If that is the case with me and at one point I could in fact smell, I think I can speculate about how I might have lost the ability…

[wavy harp sound effects here]

It was one of those beautiful summer days and I was tagging along with my brother, begging to play with him and his friends. And this day, he actually let me! The game was baseball and I was made the catcher. My brother was batter. When the first pitch was thrown, my brother swung and missed. Another pitch was thrown…swing and a miss. And this apparently was the end of my attention span because my eyes stopped looking at the pitcher and starting following a little butterfly up up and up into the trees. La La La…Swing and a hit…me…crack in the back of the head.

Did I mention this was an aluminum bat that hit me?

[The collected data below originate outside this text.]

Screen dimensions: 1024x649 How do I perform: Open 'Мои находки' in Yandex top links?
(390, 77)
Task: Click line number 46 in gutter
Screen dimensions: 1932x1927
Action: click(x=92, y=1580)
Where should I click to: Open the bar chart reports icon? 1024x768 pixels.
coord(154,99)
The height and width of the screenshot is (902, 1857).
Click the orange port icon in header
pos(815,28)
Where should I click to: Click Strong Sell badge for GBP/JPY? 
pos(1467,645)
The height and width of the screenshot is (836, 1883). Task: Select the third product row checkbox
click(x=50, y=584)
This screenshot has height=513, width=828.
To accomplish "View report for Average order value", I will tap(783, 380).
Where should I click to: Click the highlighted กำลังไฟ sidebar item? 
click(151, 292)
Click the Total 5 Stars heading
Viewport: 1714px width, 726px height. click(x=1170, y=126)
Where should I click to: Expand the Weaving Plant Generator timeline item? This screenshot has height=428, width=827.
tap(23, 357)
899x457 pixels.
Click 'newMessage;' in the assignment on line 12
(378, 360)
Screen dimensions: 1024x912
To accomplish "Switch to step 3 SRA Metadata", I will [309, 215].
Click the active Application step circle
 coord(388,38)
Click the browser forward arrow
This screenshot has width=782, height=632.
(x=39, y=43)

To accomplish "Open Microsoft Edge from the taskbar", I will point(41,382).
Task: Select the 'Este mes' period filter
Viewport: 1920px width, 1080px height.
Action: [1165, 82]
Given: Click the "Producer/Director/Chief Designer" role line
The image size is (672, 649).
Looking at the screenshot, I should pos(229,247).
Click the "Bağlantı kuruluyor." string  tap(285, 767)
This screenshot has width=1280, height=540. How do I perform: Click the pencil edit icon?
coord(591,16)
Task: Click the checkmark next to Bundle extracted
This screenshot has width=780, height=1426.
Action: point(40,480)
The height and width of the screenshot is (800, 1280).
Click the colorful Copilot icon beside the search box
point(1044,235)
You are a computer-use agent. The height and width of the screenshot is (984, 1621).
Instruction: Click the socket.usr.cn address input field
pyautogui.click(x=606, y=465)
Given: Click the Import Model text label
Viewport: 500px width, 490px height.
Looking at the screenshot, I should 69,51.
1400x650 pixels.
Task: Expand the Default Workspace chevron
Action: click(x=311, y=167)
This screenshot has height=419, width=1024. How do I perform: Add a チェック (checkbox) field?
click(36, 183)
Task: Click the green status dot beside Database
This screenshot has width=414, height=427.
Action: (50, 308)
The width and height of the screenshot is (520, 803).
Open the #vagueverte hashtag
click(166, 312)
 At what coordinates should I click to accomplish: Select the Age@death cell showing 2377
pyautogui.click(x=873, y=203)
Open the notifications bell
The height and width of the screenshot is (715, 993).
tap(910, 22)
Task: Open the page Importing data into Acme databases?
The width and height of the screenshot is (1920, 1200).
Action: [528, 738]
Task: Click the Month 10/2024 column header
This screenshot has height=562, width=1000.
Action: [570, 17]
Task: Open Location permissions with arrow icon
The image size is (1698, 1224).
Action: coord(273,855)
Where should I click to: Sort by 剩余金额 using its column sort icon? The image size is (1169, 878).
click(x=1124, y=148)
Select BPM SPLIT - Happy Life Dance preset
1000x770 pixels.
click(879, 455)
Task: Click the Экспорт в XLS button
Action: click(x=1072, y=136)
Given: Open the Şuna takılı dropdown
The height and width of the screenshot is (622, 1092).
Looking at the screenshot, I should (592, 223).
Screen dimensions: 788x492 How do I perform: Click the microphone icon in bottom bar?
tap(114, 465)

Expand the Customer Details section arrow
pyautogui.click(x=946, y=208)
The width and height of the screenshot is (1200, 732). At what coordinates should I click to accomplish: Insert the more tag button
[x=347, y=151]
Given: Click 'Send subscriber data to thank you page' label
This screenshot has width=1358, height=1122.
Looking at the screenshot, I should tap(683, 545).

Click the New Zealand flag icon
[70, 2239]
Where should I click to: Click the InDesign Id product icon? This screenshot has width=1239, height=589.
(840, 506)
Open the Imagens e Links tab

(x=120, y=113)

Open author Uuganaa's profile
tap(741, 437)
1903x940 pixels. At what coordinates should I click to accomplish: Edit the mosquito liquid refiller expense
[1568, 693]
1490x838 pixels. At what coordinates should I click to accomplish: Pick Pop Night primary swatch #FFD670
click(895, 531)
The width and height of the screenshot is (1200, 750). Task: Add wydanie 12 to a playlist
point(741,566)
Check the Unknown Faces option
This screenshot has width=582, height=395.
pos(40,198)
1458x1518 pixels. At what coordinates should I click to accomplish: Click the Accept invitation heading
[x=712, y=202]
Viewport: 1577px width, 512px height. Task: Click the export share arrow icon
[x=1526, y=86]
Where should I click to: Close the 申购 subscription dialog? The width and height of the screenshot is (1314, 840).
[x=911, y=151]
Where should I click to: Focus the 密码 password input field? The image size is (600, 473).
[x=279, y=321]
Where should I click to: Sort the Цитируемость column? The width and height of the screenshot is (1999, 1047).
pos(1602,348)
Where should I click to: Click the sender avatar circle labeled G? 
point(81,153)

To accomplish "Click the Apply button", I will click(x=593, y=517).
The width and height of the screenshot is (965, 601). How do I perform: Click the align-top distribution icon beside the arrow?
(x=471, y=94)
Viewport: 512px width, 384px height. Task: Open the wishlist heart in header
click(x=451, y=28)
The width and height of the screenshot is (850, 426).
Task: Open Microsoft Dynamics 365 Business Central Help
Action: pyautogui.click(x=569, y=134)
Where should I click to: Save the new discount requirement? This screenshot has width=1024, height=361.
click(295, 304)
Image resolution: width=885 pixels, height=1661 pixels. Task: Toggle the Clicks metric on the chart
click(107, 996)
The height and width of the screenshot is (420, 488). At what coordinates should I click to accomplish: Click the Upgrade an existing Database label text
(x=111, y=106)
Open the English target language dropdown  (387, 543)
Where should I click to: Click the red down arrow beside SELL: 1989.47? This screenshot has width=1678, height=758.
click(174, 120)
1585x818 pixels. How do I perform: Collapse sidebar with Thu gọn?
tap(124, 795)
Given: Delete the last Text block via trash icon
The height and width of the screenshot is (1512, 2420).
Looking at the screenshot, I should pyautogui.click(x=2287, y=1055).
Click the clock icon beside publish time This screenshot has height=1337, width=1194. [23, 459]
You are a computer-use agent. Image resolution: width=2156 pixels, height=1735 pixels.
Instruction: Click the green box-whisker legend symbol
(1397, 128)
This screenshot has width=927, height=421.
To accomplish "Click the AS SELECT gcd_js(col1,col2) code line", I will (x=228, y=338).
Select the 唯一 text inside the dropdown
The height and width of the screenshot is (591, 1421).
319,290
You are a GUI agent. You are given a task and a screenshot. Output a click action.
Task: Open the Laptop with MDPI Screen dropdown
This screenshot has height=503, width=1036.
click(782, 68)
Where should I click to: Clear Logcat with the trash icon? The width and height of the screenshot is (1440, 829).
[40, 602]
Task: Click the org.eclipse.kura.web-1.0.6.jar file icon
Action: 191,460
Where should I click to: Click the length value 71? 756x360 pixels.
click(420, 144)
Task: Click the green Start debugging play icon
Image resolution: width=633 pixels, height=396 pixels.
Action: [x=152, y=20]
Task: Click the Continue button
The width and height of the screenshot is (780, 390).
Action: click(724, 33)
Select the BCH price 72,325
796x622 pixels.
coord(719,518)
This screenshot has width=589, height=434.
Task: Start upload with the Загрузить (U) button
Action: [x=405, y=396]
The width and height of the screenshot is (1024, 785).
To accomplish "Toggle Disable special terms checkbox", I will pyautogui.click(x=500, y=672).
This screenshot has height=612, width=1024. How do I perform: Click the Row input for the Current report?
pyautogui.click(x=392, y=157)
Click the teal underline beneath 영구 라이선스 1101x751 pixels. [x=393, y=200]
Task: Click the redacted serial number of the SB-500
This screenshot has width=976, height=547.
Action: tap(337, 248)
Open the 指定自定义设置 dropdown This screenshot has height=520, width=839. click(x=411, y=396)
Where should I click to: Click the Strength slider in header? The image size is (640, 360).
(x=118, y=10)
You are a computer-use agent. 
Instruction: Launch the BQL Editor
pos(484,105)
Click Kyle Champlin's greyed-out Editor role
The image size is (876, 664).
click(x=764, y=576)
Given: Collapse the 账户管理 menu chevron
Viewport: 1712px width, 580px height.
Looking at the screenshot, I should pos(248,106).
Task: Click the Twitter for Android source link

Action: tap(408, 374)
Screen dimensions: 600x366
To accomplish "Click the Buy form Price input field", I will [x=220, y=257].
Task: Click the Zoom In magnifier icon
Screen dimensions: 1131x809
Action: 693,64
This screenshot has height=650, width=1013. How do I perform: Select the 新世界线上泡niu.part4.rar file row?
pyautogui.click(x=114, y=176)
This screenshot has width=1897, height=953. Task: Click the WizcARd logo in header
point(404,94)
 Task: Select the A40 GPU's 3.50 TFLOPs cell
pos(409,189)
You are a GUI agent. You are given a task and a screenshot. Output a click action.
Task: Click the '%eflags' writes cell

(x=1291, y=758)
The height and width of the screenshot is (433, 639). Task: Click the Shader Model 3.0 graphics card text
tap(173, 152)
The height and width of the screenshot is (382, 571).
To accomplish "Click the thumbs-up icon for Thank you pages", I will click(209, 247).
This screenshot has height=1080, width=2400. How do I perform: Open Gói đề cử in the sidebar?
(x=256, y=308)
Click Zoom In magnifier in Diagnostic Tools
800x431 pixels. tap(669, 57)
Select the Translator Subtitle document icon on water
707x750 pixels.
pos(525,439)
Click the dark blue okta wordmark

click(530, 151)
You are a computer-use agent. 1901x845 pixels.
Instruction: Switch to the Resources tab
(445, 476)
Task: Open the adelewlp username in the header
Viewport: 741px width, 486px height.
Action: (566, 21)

And so I started running towards the house, just wailing as loud as I could, my brother running after chanting “Omigod omigod omigod please don’t tell mom please don’t tell mom please don’t tell mom!” And because I was five years his junior and wanted to play with him and his friends again I stopped, turned around, sniffed, and said “That didn’t hurt.”

But oh, it did.

I don’t remember much of my childhood before that…at least, not that clearly. So if could smell before then…I don’t really know.